In a few short weeks, assumptions have been dramatically overturned on how far Russia was prepared to go in its war against Ukraine — and how far western countries would go in response. The EU is edging towards a phased embargo on Russian oil exports, on top of similar US and UK moves. This is a momentous but risky move. The US has worried that moving too fast could drive up global oil prices; Germany has warned of the economic hit even while signalling it will back an embargo. Handled carefully, however, the costs can be contained. And the pain for Russia is ultimately far greater.
Though Russia’s gas exports often attract more attention, Moscow earns much more from selling oil and oil products — the biggest single source of economic rents to Vladimir Putin’s regime and war machine. Rystad Energy, a research group, estimates that higher prices mean the Kremlin is set to generate $180bn in oil tax revenues this year, despite traders refusing to take some Russian crude — equivalent to 60 per cent of Moscow’s 2022 federal budget.

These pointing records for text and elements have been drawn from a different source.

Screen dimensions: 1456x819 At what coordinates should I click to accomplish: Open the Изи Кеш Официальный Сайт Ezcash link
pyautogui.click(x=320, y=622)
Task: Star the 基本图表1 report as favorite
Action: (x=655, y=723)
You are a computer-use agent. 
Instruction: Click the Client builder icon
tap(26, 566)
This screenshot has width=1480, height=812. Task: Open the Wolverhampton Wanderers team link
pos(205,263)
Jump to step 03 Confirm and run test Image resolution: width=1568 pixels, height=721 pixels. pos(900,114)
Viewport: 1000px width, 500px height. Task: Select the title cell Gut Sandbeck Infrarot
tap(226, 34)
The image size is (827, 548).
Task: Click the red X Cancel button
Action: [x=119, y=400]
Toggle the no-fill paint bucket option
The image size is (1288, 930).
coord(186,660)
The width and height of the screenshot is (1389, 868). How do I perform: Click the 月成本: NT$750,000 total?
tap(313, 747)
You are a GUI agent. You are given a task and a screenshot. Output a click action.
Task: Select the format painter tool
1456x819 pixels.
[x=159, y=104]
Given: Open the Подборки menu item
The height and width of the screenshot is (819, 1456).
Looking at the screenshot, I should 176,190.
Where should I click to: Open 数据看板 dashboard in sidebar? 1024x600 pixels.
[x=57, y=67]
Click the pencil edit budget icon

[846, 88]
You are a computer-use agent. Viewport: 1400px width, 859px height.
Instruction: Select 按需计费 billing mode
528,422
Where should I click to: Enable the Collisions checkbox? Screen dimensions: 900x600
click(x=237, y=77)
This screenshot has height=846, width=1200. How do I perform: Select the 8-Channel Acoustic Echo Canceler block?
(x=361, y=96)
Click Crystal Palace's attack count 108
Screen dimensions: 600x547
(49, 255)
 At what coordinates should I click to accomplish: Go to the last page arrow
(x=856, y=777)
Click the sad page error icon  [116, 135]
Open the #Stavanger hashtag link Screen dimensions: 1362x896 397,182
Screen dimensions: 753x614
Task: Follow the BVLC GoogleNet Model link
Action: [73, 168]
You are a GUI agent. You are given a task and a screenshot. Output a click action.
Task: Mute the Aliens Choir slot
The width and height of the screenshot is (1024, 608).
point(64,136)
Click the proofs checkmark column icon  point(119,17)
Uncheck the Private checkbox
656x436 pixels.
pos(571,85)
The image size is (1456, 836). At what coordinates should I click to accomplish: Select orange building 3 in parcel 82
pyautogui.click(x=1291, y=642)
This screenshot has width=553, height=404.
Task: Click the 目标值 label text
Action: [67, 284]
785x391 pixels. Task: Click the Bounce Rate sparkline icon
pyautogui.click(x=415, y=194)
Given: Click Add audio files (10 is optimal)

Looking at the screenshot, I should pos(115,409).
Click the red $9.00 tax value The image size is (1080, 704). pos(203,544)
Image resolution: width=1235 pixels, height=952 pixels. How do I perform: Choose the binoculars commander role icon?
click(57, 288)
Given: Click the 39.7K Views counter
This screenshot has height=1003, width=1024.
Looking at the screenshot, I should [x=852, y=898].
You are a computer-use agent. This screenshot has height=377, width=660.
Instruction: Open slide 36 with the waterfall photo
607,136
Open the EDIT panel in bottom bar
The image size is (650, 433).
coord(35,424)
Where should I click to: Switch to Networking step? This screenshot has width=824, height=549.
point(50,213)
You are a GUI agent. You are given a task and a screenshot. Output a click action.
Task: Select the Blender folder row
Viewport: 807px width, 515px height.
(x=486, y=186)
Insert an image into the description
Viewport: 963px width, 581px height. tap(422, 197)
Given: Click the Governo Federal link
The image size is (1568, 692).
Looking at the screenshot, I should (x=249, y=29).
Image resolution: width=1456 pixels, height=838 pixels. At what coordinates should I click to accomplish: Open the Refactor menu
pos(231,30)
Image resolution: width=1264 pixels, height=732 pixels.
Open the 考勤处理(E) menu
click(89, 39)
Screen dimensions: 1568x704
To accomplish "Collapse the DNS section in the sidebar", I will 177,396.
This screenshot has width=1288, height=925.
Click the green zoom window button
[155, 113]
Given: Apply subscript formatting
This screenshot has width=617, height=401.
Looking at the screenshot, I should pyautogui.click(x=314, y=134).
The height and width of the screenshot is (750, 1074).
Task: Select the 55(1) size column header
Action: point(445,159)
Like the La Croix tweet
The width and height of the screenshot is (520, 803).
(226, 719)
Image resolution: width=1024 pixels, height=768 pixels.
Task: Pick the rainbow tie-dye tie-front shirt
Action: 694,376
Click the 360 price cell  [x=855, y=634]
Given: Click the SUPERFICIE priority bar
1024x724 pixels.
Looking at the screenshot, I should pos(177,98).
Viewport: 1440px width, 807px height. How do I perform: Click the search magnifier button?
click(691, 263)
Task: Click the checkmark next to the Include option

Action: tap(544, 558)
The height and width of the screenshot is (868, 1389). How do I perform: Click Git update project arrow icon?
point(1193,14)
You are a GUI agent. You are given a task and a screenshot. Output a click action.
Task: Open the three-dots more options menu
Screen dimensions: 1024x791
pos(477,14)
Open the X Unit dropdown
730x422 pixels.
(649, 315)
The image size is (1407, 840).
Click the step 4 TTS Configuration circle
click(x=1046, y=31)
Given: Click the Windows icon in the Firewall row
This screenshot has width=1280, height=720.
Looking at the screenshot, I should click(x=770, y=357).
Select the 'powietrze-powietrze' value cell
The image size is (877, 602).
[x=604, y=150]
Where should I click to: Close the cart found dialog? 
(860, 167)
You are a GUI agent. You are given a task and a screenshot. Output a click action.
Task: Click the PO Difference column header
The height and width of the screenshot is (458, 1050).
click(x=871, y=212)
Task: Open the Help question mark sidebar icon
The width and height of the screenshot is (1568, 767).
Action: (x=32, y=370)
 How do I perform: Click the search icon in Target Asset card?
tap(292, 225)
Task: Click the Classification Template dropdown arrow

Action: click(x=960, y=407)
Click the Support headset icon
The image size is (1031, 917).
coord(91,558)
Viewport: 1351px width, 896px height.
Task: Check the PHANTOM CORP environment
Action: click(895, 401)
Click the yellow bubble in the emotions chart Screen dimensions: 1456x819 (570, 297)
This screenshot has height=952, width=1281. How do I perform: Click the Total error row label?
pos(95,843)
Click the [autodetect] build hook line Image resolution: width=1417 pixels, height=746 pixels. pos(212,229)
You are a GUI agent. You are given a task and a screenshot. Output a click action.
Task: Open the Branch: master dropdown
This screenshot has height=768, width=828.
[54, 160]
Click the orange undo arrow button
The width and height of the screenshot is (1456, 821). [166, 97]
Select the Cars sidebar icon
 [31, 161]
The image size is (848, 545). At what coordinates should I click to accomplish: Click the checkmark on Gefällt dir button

The conundrum for democracies has been how to stop Russian oil flows without driving crude prices so high that they crash the world economy — so, alternatives such as punitive tariffs or a price cap have been examined. Spare oil is scarce; Saudi Arabia and the United Arab Emirates are estimated to have enough capacity to replace nearly all the crude the EU buys from Russia, but it is not clear Opec and US shale producers are ready to increase output as fast as needed. Western capitals have been anxious too to ensure higher global prices and an ability to divert some exports elsewhere do not enable Russia to keep its oil income steady.
An EU embargo phased in by the year end allows more time to engage in intensive diplomacy to secure alternative supplies and sort out logistics. Russia’s president, meanwhile, has instructed his ministers to draw up plans for new export infrastructure to serve “friendly markets”. Yet diverting supplies to new buyers will be harder for Moscow than many have assumed.
Oil is much less reliant on pipeline deliveries than gas. But the west buys 70 per cent of Russia’s oil and oil product exports, and the great bulk of Moscow’s oil pipeline and maritime export routes point west. Moscow’s one oil pipeline to China — which buys only a fifth of its oil exports — is at full capacity.
Redirecting oil by sea to big Asian importers such as China and India would require scores of supertankers making weeks-long journeys from Russian Baltic and Black Sea ports. Many shipping companies may shy away from handling cargoes for fear of being hit by sanctions — and rival suppliers will fight to preserve market share.
The tricky geology of Russia’s oilfields also means it cannot turn off supplies as easily as, say, Saudi Arabia. If Russian wells are capped as there are no buyers, many may be difficult or unviable ever to reopen. Some analysts argue this gives western capitals considerable potential clout with a Russian leader facing the loss of oil export markets in months and lasting damage to an economic flagship.
They could offer — in exchange for a ceasefire in Ukraine — to allow Russian exports to continue, but with customers paying into an escrow account from which Moscow can withdraw money only for essential purchases. Or a punitive tax on oil sales could be imposed, with proceeds going to rebuilding Ukraine. The idea of Russia’s leader ever conceding to such arrangements may seem fanciful; indeed, the more his forces struggle in Ukraine, the more Putin is escalating his threats, requiring careful calculation by western counterparts. But only weeks ago an oil embargo seemed unthinkable too.